19. kwk1 ◴[] No.44467731[source]
For me, I made a high elf, didn't know page up/page down were needed to control swimming, and died in the water by the bridge leaving Felwithe, I didn't even get beyond the city gate.
20. ◴[] No.44467749{3}[source]
21. beloch ◴[] No.44467777[source]
I too formed memories by playing EQ in a way that was, in retrospect, dumb, and learning from the experience.

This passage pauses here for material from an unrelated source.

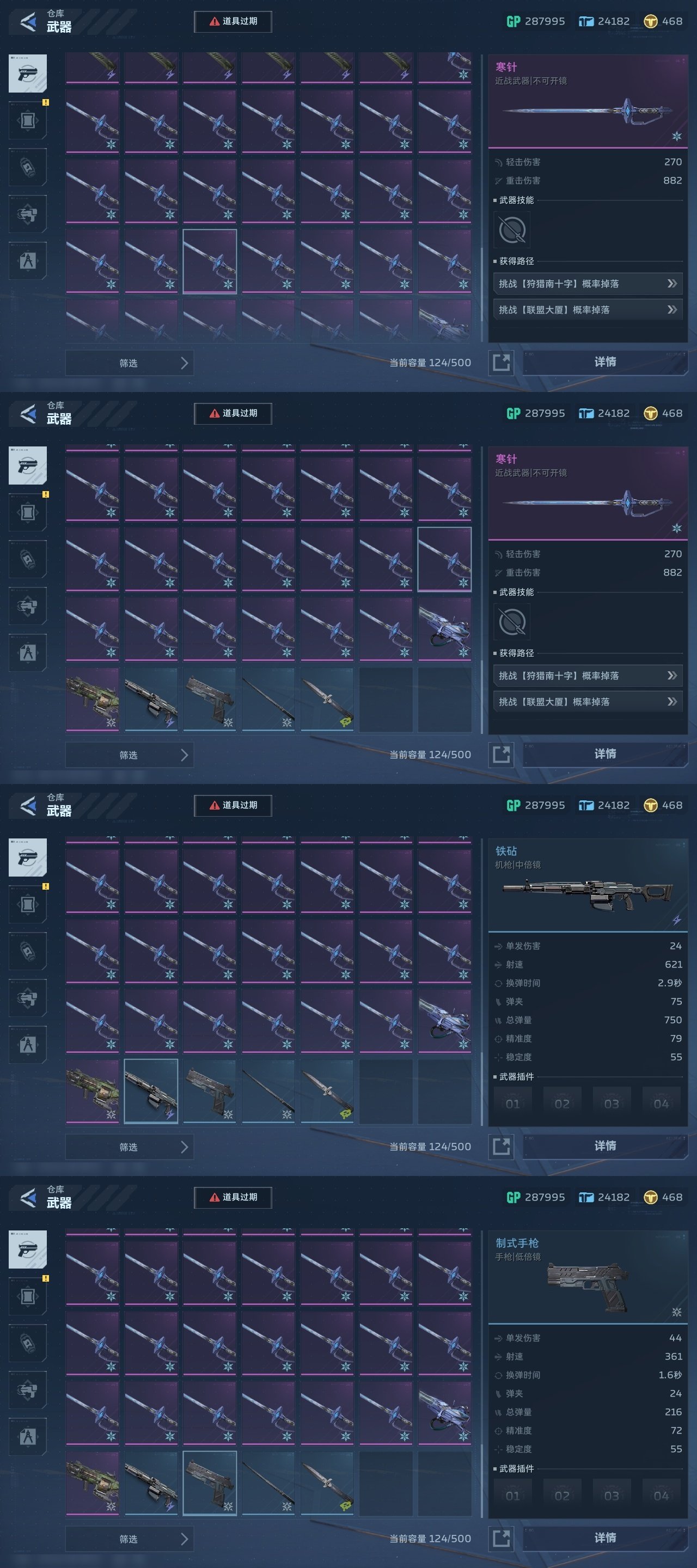The width and height of the screenshot is (697, 1568).
Task: Open 详情 button below 铁砧 stats
Action: click(x=605, y=1146)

e.g. I created an Erudite wizard (who could not see in the dark) and insisted on leveling up in Toxxulia forest, the default "newbie" zone for Erudites. It was dark there, even during the day, and pitch black at night. I kept my monitor at the calibrated brightness level because I didn't want to "cheat". Monsters of an appropriate level were spread out and often hard to find. A troll NPC roamed the forest and randomly killed players. I spent many hours getting lost (and killed) there before leaving the island, only to discover the comparatively easy newbie zone that stood outside Qeynos, a short, safe, free, ship voyage away.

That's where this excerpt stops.